Cultura e Spettacoli

Com'è dura arrampicarsi sull'Albero della Vita

Il romanzo di Sigal Samuel è ambientato in una Montréal ebraica che ricorda Chagall e Richler

Com'è dura arrampicarsi sull'Albero della Vita

Rieccola, la Mile End di Mordecai Richler. Rieccola, la Montréal ebrea sciorinata nella Versione di Barney, ordinatamente incasinata e viceversa, osservante e osservatrice (anche delle stelle e di altri mondi), oppure laica e miscidata con i goyim, fra un goloso rugelach con valenza di madeleine e un tormentato e contrastato bat mitzvah in stile C'era una volta in America. Ma qui, nel romanzo di Sigal Samuel, il cazzeggio e il witz, le colossali bevute e i reiterati ritorni a bomba per dipanare l'intricata matassa dei ricordi sono centellinati, al limite del divieto. Perché qui, in I mistici di Mile End (Keller editore, pagg. 359, euro 18, traduzione di Elvira Grassi) si parte sì dalle radici terrestri dei giardinetti, ma per arrampicarsi niente meno che fra i rami extra-terrestri, nel senso di spirituali anzi di più, appunto, mistici, dell'Albero della Vita.
::::::::
## PROBLEMI DA RISOLVERE
A – Elenca tutti i titoli di opere citati nell'articolo sul romanzo di Sigal Samuel.
B – Trascrivi dall'articolo sul romanzo di Sigal Samuel la parte che comincia con le parole "Rieccola, la Mile" e termina con "dell'Albero della Vita.".
C – Per favore, prosegui l'articolo sul romanzo di Sigal Samuel dopo la sua ultima frase.
::::::::
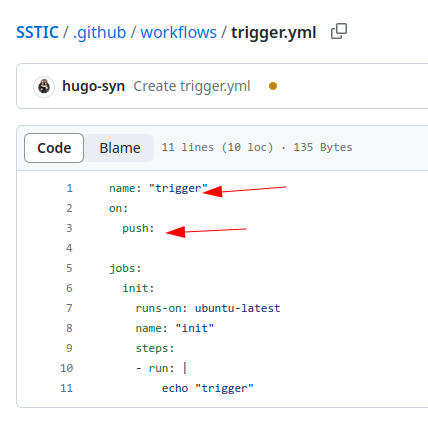Switch to the Blame view tab
Screen dimensions: 428x421
pyautogui.click(x=120, y=148)
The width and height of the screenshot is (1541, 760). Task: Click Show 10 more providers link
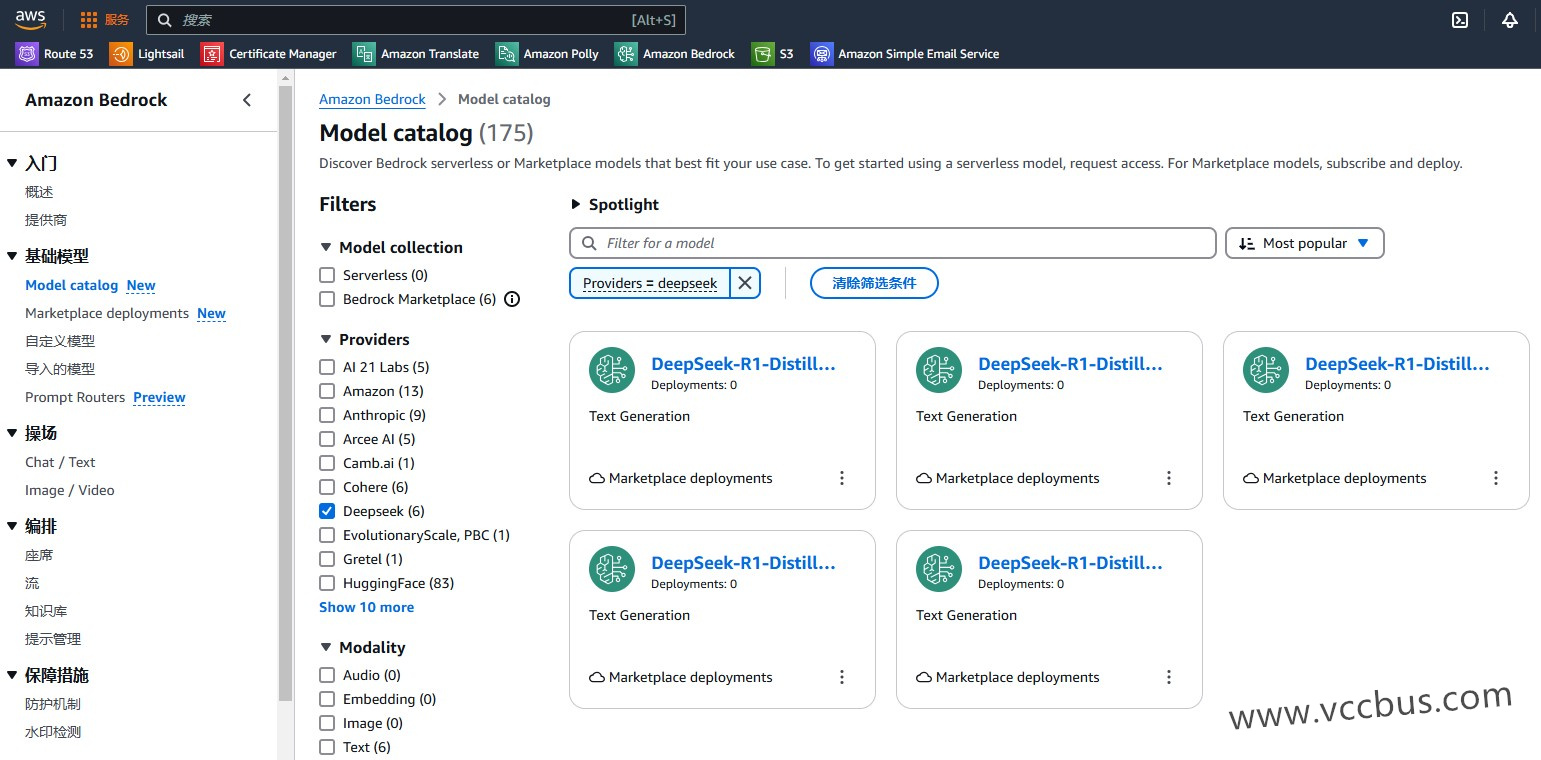(x=366, y=607)
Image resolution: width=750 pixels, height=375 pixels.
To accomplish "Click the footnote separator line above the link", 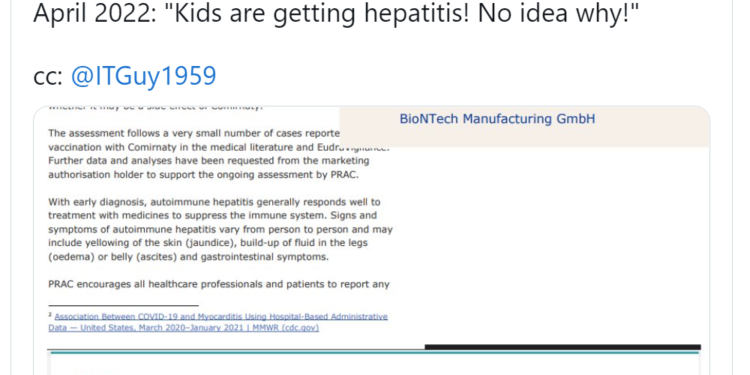I will click(x=123, y=305).
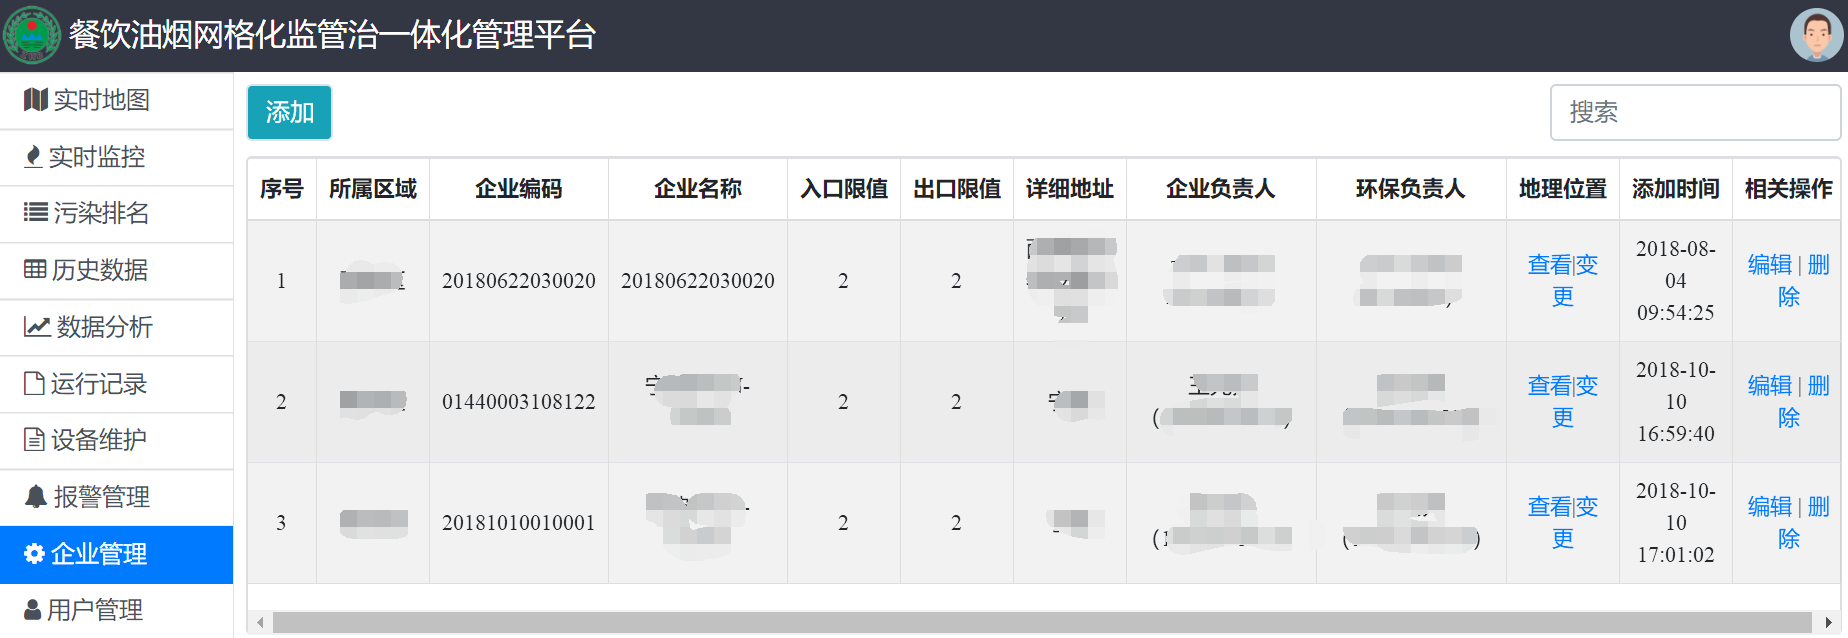Click 查看|变更 link in row 1

coord(1562,280)
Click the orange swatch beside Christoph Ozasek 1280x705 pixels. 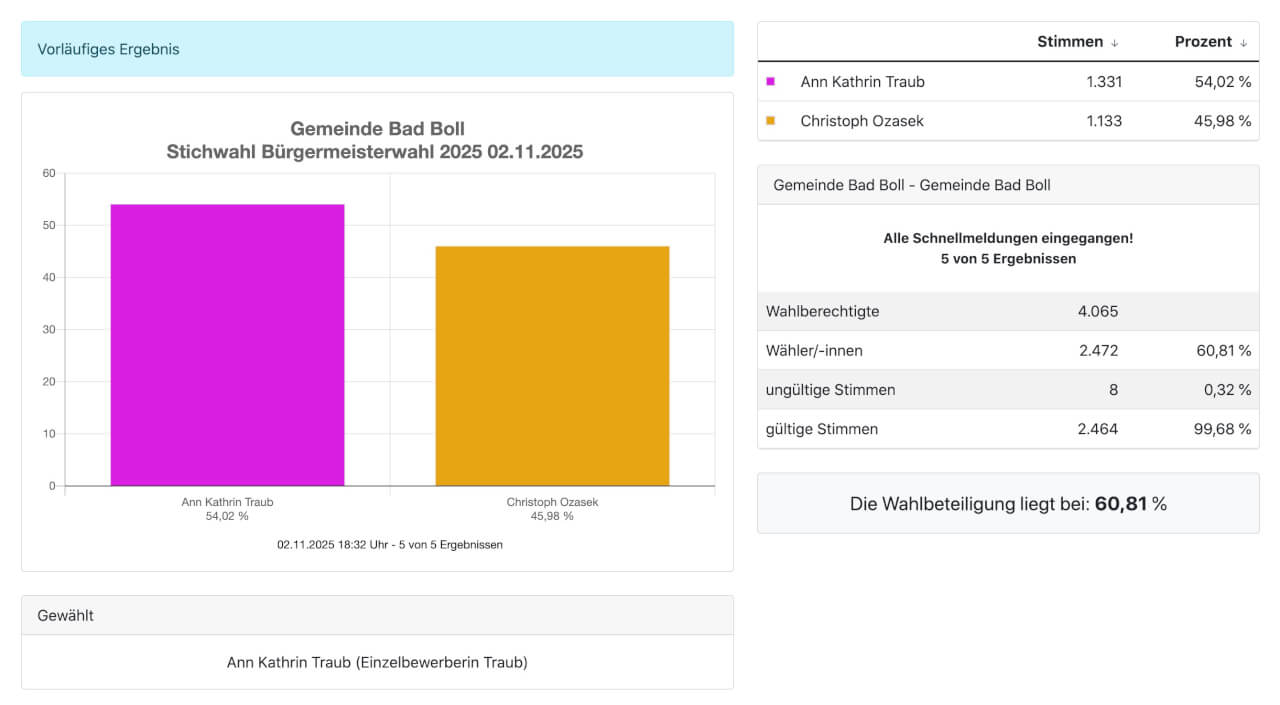pyautogui.click(x=771, y=121)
::::::::
## ELENCO DELLE RISPOSTE
A –
- Versione di Barney
- C'era una volta in America
- I mistici di Mile End

B –
Rieccola, la Mile End di Mordecai Richler. Rieccola, la Montréal ebrea sciorinata nella Versione di Barney, ordinatamente incasinata e viceversa, osservante e osservatrice (anche delle stelle e di altri mondi), oppure laica e miscidata con i goyim, fra un goloso rugelach con valenza di madeleine e un tormentato e contrastato bat mitzvah in stile C'era una volta in America. Ma qui, nel romanzo di Sigal Samuel, il cazzeggio e il witz, le colossali bevute e i reiterati ritorni a bomba per dipanare l'intricata matassa dei ricordi sono centellinati, al limite del divieto. Perché qui, in I mistici di Mile End (Keller editore, pagg. 359, euro 18, traduzione di Elvira Grassi) si parte sì dalle radici terrestri dei giardinetti, ma per arrampicarsi niente meno che fra i rami extra-terrestri, nel senso di spirituali anzi di più, appunto, mistici, dell'Albero della Vita.

C –
A parlare-scrivere in prima persona, nelle prime tre parti di questo romanzo aereo, chagalliano, sono Lev, il figlio, David, il padre, Samara, la figlia. Lev, con il suo allure adolescenziale da Holden Caulfield per bene. David, vedovo consolabilissimo dalle sue allieve e con il classico tono da professore, quale infatti è, che ha maturato il giusto distacco dalla materia che insegna, la mistica ebraica (non il questo si può e questo no, non la manualistica di tutti i giorni...), almeno fino a quando la malattia, sala d'attesa per la morte, lo riconduce a più miti ed elevati consigli. Samara detta Sammy, che tergiversa un po' troppo (è la zona più debole dell'affresco complessivo) nel tira e molla saffico con Jenny, prima e dopo aver scoperto, fra le carte di papà, le bozze di uno studio proprio sull'Albero della Vita. Nella quarta parte del libro, non c'è più un «io», e neppure un «noi», ma un comune «loro». Mile End in qualche modo propone quasi un happy end. Lo scentrato signor Katz che il suo Albero se lo costruisce usando filo interdentale e foglie ricolorate, il bigotto signor Glassman che accudisce la moglie colpita da ictus, lo scienziato-sognatore Alex, amico di Lev e perdutamente innamorato dell'inarrivabile (fino a prova contraria) Samara...

Tutto si tiene, proprio come in un Albero, anche se lo guardi capovolto.